パワートレーンは3種。ハイブリッドの300hに試乗
パワートレーンは従来どおり3タイプ。純エンジン仕様は2リッター直噴4気筒ターボ(245ps/350Nm)と、直噴とポート噴射を使い分ける独自の「D―4S」技術を用いた自然吸気の3.5リッター・V6(318ps/380Nm)の2種。ハイブリッド仕様は専用チューニングが施された自然吸気2.5リッター・4気筒(178ps/221Nm)とモーター(143ps/300Nm)を組み合わせる。
多彩なパワーユニットを用意するシリーズ内にあって、試乗車はハイブリッドの300h・Fスポーツ。300h系は4WD仕様が選択可能だが、試乗車はRWD仕様。「スポーツセダン」を自称するISにとって、軽量で最小回転半径が5.2mとより小さいRWD仕様のほうが、「本流」と呼べる存在であることは間違いない。
ISに対面。

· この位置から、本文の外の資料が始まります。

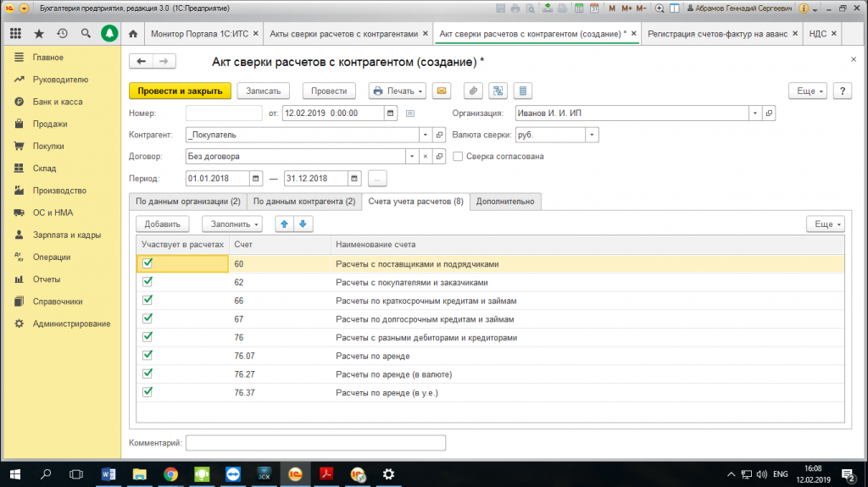The height and width of the screenshot is (487, 868).
Task: Switch to 'По данным организации' tab
Action: 187,202
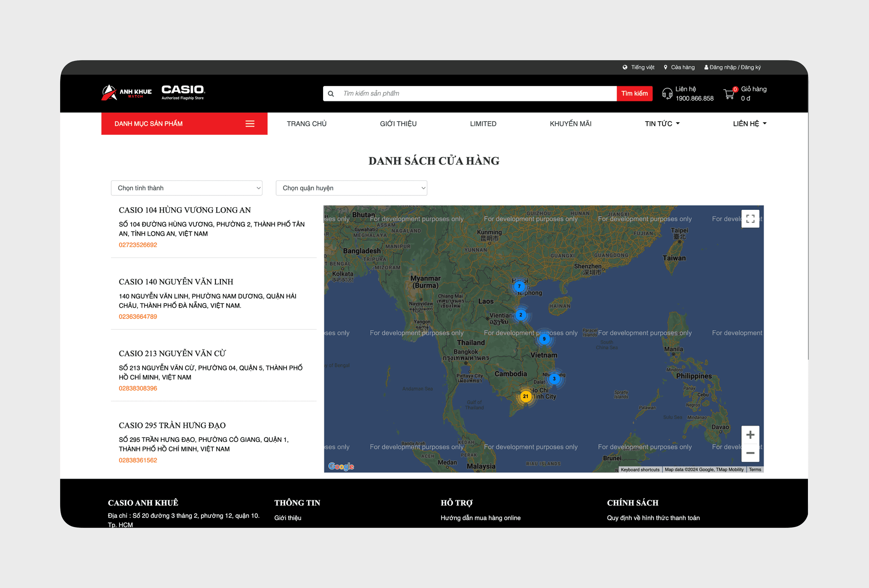Screen dimensions: 869x588
Task: Zoom in the map with plus button
Action: tap(750, 435)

リアフェンダー部の強い張り出しと、その直前でシャープに蹴り上がるロッカー部分が印象的。いかにもFRレイアウトらしいたたずまいだ。「新たなプレス工法の採用で実現できた」という抑揚とシャープさを増した造形は、素直にカッコいい。大径化したシューズを収めるために拡幅されたフェンダー周辺も、ダイナミックな印象を強調する。
FRらしいシャープな造形。走りはリニアリティたっぷり
Fスポーツは、専用メッシュパターンを採用したフロントグリルやピアノブラック塗装リアスポイラー、アグレッシブな造形のリアバンパーを標準装備。躍動感がより顕著に感じられたのは、試乗車がFスポーツだったことも大きい。Fスポーツ用フロントスポーツシートは、乗降性を損なわない一方で着座感やホールド性に優れる。スポーツセダン用らしい出来栄えだったことも付け加えておきたい。

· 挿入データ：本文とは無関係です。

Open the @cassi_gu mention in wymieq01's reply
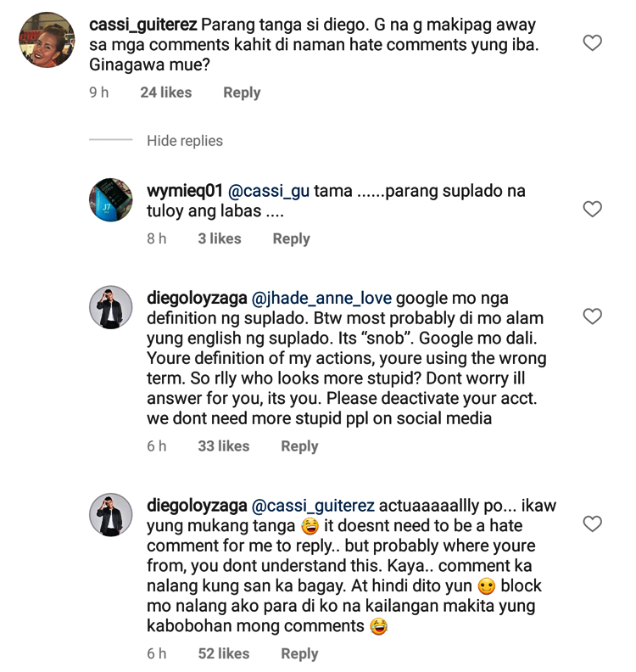 click(268, 192)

ボディサイズは全長×全幅×全高4710×1840×1435mm。ライバルのBMW3シリーズ(同4715×1825×1430mm)と同等だ。
2.5リッターエンジン+モーターのハイブリッドシステムは、ハードウエアの基本をキャリーオーバーしながら、出力制御を変更した発展バージョン。なるほど動力性能は、アクセル操作に対する空走感が抑えられ、いちだんとリニアな加減速感が得られるようになっていた。

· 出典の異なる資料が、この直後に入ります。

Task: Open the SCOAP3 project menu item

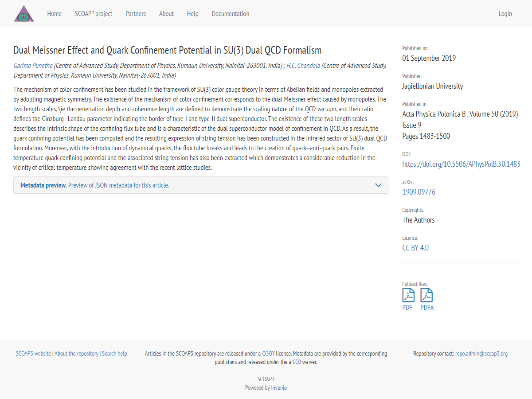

「リニアリティに富んだ走り」は今回の改良の大きなテーマ。ステアリングやブレーキは、ドライバーの意思に忠実に反応するようリファインされている。「〈戻し〉の操作に対する追従性向上を意識した」というサスペンションチューニングを含めて、その効果を実感することができた。最新ISの走りのレベルは非常に高い。
従来のナットからボルト式に変更されたハブベアリングとホイールの締結は、高剛性化とばね下重量の低減に貢献。走りの質感向上を目指した取り組みのひとつだ。今後、他モデルへも展開予定という。
目先の新しさだけを狙うのであれば、ホイールの互換性にも影響を与える締結方法の変更は決して採らなかったに違いない。そうした点からも、ISが本気で「中身の向上」を狙ったことがうかがえる。ISは見ても、乗ってもダイナミックに進化した。